Князь сидел молча, как притаившаяся рысь, до поры прячущая свирепость за мягкой кошачьей повадкой. Жили только его, подмечающие каждое слово, пронизывающие глаза.
«Будь собой», – вдруг вспомнилось Неждану, и вместо меча, лежащего на лавке у входа, он направил начавшую вздыматься в нём глухую синь в слова.
– Они не бесклятвенны, – неожиданно громко сказал он, глядя в княжьи глаза.
– Что лаешь, собака! – взвился Путята. – Княже, вели я сам псу рот заткну!
– Тут я решаю, – всё так же ровно проговорил князь. – Ты, говори, – сказал он Неждану. – А ты, Сигурд, сядь. Боярин Путята в твоих клятвах не сомневается. Так, боярин?
Сигурд так же резко, как вставал, сел, в кружку ему уже лили брагу. Путята заёрзал и кивнул. Огромный старик справа от князя удовлетворённо задвигался.
Неждан, не отпуская Соловья, поклонился, тронув рукой доски пола. Распрямился.
– А что раньше так низко не поклонился? – спросил князь, следя за Нежданом как за воробьём – по-кошачьи.

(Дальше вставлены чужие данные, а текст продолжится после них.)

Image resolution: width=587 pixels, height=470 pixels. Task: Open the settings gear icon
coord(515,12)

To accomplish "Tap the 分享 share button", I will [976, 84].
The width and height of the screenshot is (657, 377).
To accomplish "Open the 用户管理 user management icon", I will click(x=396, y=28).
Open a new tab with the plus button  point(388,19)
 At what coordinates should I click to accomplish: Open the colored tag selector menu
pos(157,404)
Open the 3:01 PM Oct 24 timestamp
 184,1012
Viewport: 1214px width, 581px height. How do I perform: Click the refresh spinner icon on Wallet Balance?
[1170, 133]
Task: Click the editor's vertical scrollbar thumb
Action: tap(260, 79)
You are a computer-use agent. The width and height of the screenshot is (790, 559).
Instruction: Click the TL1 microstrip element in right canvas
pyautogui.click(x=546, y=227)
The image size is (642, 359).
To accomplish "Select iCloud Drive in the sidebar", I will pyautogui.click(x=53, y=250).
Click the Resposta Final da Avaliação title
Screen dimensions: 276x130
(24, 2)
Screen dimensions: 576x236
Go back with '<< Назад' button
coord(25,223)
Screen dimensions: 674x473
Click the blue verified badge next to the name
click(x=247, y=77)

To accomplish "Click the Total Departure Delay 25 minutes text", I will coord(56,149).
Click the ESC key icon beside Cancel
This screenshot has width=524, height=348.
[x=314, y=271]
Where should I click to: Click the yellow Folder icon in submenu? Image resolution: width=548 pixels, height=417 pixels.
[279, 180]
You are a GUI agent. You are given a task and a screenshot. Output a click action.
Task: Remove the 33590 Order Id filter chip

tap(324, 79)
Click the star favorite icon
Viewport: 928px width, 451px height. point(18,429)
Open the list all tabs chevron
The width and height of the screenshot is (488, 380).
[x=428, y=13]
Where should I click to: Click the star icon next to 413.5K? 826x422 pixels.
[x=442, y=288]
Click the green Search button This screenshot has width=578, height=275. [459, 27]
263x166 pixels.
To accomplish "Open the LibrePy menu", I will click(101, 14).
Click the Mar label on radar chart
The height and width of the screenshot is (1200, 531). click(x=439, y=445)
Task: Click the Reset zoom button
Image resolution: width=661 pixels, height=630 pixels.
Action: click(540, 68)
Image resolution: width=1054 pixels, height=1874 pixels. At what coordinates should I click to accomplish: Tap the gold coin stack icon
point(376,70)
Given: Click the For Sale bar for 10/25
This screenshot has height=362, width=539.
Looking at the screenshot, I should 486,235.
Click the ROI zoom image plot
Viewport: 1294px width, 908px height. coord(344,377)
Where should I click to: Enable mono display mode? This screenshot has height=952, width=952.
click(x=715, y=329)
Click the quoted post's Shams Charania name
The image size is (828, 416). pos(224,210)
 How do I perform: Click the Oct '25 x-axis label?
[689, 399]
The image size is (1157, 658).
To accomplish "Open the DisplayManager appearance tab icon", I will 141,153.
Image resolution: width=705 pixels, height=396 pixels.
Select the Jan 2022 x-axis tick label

– Брат Парамон учил, – ответил Неждан, пристальнее рассматривая князя, – власти низко кланяться, коли лик её будет не только человечий, но и Божий. Нет власти не от Бога.
Старик провёл по бороде рукой, сдвинул морщины, едва заметно кивая.
Князь снова по-рысьи метнул по столам взгляд. Некоторые согласно загудели.
– Крещён? – сощурился князь.
– Идёт к Богу, ибо во всём идёт до конца, – ответил за Неждана брат Парамон.
Князь склонил чуть набок голову и спросил:
– Так кому они клятвенны? – И рысий огонёк вновь мелькнул в его зрачках.
– Мне, – твёрдо ответил Неждан. – А я только что твоей, сиречь Божьей, власти кланялся.